#### [EXERCISE BRIEF]
In the text below on sexual attraction, why does the speaker say "you could easily say an opposite sex attracted species"? Please answer in one to three sentences.

#### [TEXT]

##########

But they have mostly hetero opposite sex attraction. So it turns out that, you know, it’s something like 90% of persons who have some level of same-sex attraction also have some level of opposite sex attraction. It kind of undermines the whole idea that there are these two ways of being that you can be on one pole opposite sex attracted and on the other pole same-sex attracted.
And then you have these bisexual folk in the middle. It’s really more in line with the evidence to say that everybody has a mix of these. And some people choose to pursue one or pursue another or to enact one or enact another. And the most common set of attractions is opposite sex attraction. We heard you could easily say an opposite sex attracted species because almost everyone who reports any level of same-sex attraction reports also opposite sex attraction.
This is something that people just are blind to. I’ve studied the children of same-sex parents for years and something above 50% of children who are residing with a same-sex couple is the biological child of one of those two partners. Now, if you think about that, the majority of same-sex attracted people who have children have been able to function heterosexually to the point where they’re able to have a child.

##########

#### [DATA LISTING]
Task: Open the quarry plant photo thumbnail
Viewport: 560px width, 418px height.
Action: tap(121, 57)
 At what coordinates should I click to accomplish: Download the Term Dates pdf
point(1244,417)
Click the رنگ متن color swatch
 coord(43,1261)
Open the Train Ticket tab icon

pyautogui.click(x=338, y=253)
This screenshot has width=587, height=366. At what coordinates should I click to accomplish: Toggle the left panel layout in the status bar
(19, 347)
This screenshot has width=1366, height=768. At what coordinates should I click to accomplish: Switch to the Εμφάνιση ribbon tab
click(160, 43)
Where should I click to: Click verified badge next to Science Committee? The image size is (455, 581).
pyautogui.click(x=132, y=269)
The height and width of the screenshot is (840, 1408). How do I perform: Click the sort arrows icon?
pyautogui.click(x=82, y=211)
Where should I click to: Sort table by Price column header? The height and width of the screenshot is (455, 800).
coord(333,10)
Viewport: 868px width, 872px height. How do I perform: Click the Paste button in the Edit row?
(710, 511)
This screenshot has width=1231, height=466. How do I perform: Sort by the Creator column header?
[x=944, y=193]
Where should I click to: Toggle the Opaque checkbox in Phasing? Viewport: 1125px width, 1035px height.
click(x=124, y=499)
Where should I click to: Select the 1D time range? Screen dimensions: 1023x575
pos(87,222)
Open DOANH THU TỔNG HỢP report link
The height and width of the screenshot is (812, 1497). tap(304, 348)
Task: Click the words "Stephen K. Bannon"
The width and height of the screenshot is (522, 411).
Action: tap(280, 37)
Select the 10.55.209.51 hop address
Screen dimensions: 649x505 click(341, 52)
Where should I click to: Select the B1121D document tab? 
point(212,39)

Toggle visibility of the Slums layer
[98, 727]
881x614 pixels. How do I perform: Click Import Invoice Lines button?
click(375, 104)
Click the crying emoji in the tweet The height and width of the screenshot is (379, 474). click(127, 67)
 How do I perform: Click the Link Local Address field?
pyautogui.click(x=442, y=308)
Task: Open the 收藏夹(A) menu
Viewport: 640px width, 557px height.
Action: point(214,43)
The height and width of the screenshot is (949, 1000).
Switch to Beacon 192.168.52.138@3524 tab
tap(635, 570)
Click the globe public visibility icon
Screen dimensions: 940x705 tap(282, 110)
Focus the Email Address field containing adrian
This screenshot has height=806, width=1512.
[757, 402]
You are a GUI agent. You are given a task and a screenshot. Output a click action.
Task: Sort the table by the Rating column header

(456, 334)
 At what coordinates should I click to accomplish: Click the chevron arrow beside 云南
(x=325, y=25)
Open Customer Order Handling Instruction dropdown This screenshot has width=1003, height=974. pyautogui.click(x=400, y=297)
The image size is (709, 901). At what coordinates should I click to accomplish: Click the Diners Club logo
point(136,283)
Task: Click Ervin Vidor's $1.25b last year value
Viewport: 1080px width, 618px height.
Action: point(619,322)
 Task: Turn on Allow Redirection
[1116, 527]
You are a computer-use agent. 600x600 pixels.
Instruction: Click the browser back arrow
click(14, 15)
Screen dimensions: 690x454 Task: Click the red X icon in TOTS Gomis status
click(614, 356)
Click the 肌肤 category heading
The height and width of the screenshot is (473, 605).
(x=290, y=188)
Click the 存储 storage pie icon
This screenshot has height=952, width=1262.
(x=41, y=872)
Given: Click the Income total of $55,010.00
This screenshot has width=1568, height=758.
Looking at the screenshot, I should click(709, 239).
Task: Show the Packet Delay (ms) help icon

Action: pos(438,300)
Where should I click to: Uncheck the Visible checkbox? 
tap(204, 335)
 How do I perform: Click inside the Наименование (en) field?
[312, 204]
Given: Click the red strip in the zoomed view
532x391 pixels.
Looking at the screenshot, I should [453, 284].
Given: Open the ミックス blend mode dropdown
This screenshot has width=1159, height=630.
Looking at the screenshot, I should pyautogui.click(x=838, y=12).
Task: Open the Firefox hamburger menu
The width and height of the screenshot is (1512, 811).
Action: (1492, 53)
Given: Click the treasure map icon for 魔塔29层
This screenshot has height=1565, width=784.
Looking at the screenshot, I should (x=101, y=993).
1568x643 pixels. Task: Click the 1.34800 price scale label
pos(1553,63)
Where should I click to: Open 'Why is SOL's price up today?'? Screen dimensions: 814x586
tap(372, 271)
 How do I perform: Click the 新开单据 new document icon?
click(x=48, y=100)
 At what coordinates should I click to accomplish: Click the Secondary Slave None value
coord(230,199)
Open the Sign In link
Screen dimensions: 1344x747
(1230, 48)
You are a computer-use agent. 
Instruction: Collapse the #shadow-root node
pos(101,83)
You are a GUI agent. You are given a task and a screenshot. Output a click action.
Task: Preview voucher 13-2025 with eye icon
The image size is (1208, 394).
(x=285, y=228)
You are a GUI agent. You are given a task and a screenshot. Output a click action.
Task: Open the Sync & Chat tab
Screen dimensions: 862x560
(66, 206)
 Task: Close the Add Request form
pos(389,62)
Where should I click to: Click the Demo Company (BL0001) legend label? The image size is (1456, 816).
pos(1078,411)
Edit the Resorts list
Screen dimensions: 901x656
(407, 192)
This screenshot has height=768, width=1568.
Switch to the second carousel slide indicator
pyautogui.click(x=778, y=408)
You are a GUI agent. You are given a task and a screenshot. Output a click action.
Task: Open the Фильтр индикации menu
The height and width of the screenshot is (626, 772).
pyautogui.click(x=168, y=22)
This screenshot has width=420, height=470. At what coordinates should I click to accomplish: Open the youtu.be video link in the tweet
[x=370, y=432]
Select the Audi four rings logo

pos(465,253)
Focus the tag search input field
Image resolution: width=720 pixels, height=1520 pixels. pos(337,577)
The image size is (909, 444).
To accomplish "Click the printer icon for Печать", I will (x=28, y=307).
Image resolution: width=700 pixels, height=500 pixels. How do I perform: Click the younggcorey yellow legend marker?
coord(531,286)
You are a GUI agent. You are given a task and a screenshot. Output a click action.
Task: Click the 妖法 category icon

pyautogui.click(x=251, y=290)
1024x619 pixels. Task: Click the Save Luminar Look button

##########

#### [TASK SOLUTION]
Almost everyone who reports any level of same-sex attraction also reports some opposite-sex attraction. The text puts this at something like 90% of people with some same-sex attraction, which makes opposite-sex attraction the most common set of attractions.